Our past shapes us all.

I grew up with my dad running his own General Construction Company (I also grew up with my brother and I as his ever-available full-gamut laborers).

Homes, subdivisions, office parks.

Recessions. Retreats.  Rebuilds.

Decades-long high-impact high-stakes entrepreneurship.

A family business.  A business family.

Nature and Nurture.


Civil Engineering was an logical extension of my upbringing.

My first job was for a for three-person Survey and Engineering Design office (The Owner/Principal Engineer, an Engineer four years my senior, and me).  We did it all, from Topo Surveys to running the design plans down to the airport for the contractor.  Effort with clear direct impact.

As the economy was shrinking, we even got on the phone cold-calling developers.


Founding my own business was inevitable.  Nature/Nurture.

 

At first a single long-term contract, implementing Intergraph Civil Design software (InRoads, InSewer, InFlow) and integrating InSewer with the citywide GIS system. 

Once you see the power of integration (extension!) and see your Impact Horizon scale from family (or office of three) to one of the largest cities in America, those genies never go back into the bottle.

What next?

Address the global market. 

Business Plan.  Curriculum Design.  Produce.  Market.  Deliver.

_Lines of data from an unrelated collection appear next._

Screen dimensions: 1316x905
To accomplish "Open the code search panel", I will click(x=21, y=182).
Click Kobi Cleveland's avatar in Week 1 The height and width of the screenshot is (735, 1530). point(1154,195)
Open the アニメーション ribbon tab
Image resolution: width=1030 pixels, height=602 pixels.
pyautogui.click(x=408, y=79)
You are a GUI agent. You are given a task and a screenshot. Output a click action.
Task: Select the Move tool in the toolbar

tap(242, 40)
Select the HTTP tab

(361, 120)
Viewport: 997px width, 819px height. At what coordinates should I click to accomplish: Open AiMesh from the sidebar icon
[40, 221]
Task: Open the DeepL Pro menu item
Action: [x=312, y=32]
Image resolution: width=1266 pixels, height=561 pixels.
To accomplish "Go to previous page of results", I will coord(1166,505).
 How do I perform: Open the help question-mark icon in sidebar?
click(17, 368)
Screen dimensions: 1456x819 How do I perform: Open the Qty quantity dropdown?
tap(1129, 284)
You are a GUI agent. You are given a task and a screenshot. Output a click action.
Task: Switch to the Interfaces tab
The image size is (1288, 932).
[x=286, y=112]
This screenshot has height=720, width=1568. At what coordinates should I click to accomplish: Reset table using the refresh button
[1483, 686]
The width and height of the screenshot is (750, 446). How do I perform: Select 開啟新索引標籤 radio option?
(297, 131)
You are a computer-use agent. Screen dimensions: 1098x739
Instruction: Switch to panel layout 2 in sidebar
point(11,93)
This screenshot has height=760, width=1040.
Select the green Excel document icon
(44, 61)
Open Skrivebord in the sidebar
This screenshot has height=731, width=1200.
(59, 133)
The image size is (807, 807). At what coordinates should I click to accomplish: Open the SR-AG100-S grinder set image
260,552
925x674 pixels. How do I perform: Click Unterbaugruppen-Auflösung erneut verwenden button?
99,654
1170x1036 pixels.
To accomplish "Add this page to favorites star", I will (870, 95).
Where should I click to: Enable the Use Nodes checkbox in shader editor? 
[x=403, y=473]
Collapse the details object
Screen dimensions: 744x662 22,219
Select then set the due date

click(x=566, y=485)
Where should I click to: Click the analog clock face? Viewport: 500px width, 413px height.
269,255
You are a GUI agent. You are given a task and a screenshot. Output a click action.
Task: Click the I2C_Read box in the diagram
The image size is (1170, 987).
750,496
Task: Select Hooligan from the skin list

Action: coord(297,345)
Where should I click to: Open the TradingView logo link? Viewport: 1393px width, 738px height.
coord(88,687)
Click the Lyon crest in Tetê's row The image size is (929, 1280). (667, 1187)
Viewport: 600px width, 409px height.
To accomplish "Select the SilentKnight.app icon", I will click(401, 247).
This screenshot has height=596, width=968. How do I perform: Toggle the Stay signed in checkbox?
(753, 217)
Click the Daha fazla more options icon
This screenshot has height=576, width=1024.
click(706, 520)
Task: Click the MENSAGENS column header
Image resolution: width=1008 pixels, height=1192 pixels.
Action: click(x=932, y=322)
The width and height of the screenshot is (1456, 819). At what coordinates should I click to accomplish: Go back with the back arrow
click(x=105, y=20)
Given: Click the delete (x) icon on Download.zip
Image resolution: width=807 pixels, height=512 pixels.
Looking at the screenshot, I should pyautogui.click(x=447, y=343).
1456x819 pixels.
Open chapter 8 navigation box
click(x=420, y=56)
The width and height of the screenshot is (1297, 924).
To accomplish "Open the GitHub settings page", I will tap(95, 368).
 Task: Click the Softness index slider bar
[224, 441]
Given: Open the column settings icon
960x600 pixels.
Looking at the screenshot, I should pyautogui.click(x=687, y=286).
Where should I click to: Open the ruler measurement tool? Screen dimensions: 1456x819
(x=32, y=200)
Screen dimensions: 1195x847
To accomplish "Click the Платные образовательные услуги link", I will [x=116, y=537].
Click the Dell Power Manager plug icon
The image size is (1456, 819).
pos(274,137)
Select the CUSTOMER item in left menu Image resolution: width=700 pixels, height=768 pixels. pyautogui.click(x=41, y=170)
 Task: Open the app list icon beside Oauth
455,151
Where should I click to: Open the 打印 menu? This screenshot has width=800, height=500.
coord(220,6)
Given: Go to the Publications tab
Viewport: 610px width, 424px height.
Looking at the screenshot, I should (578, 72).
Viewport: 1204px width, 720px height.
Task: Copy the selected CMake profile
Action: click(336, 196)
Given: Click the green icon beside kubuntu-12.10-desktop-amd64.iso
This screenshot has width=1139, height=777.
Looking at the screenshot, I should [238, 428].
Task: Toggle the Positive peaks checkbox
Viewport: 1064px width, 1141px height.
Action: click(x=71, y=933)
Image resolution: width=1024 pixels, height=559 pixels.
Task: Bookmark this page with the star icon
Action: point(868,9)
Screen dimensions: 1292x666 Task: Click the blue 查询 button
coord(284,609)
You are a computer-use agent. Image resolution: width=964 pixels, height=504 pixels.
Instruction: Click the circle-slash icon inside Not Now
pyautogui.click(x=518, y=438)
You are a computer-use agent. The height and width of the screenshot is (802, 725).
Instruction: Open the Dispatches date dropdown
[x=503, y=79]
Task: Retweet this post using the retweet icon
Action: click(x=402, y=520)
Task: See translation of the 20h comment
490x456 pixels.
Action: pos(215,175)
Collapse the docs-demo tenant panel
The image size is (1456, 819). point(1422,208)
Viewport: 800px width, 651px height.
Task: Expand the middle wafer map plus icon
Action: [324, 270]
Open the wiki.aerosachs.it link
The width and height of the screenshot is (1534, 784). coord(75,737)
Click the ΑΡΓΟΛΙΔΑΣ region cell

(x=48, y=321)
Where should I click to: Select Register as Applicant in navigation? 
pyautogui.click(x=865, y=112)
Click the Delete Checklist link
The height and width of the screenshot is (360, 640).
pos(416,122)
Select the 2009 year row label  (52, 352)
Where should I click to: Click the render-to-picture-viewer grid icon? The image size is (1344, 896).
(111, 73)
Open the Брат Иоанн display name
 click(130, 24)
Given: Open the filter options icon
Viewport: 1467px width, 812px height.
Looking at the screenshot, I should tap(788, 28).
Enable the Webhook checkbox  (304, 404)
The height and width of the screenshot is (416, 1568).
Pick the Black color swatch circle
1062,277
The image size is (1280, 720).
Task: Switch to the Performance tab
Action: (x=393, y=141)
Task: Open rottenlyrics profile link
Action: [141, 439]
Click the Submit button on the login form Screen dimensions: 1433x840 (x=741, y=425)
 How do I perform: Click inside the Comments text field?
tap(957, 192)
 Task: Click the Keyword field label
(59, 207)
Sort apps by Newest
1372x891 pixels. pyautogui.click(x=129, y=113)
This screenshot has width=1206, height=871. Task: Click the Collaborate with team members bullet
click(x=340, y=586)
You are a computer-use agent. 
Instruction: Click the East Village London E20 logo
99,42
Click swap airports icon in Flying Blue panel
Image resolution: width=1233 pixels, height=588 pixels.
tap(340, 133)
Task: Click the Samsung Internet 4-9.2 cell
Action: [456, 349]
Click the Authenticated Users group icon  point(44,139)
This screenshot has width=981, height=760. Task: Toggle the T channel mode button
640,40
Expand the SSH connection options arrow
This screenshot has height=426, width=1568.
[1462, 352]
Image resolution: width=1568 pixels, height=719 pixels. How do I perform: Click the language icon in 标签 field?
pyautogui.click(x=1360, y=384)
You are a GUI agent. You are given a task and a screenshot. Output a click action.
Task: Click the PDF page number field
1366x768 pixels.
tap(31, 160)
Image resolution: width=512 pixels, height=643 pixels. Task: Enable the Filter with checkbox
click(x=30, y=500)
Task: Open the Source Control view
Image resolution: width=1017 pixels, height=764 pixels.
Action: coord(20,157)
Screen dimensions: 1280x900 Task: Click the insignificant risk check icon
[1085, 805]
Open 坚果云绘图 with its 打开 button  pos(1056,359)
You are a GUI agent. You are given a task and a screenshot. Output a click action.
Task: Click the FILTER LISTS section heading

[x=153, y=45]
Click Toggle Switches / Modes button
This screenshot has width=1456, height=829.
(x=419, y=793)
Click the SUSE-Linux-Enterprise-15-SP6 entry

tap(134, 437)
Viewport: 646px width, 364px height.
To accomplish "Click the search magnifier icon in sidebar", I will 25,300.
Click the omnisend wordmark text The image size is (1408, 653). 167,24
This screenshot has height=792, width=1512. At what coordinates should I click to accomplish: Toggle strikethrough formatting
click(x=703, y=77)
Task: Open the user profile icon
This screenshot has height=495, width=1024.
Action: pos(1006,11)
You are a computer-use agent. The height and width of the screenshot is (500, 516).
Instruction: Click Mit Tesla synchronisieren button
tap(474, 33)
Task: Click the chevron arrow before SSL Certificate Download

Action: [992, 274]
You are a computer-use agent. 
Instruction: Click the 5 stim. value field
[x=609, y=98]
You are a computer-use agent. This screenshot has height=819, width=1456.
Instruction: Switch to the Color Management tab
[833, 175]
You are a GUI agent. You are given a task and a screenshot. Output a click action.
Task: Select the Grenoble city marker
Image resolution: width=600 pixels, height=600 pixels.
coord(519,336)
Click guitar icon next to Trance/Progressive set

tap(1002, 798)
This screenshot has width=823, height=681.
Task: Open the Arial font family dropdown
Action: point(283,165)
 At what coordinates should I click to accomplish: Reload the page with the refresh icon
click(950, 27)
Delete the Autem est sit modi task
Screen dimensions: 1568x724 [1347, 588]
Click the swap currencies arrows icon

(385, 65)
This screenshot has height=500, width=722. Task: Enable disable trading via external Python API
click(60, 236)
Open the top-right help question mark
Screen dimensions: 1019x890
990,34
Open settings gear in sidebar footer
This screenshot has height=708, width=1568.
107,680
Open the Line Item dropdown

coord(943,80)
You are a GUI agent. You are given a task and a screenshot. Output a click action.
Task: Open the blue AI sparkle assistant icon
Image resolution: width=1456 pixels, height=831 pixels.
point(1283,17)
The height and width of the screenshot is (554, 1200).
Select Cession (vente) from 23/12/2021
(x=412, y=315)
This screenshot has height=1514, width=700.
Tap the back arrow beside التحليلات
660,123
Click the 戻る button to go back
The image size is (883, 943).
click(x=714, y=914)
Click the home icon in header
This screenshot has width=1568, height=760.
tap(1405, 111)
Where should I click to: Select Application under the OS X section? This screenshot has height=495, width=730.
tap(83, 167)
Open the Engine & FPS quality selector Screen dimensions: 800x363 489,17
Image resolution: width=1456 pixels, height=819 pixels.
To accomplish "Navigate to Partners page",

Lead migrations at the state-level.

What next?

Address the global market with resources!

When Bentley came a-calling, "How would you like to develop training content for InRoads full-time for us?", I didn't refuse (I couldn't refuse).


 At Bentley Systems, Inc., the focus is Innovation at the systems level - the enterprise level, the government level, the multi-national level.  Top to bottom, the workforce loves to solve problems (which is very common among engineers), but they are engineers who through Innovation and automation love to help people.  There is a joy in their work that I have never seen elsewhere; they'll always be my professional family.

After a decade my need "to not just know, but to do" led me out of training development, back into consulting (including meeting with drainage department leads of multiple states DOTs, guidance them on upcoming OpenRoads Drainage and Utilities implementations).  Ultimately leading me back into production, this time at a scale and integration level I had not experienced in my previous engineering stints.


The big thing I learned back in the production trenches was that I was no longer primarily an engineer.  Engineering production really requires marrying a project, an all-in commitment.  Principles bent to confirm to clients.  You have to be very connected to the client.  Any important relationship requires sufficient commitment.

I found that I don't like being constrained at the project level.  Everything I learn at the project level is applicable to many if not all projects.  I chafe at valuable information not being shared amongst all those who can benefit.  Ultimately, I need - again, still - to maximize my impact, to scale the value of what I know and what I've learned.

 

I've been a one man shop before, but I understand the power, the reach, of a talented, aligned team.

My entrepreneurial instinct knows to not crowd an already crowded market, but to find growth sectors and industries and bring innovation to them.

 


Service is a calling.  Either through nature, through nurture, or through reward-filled career, it becomes inescapably you.

Innovation is a lure, a siren-call.  Once you've seen the breadth and depth of its impact, it's unsurpressable.  Once you've served Innovation, everything else is just a placeholder.


Driven to Drive Innovation.  It's inescapable now.

It's just a matter of with whom and for whom.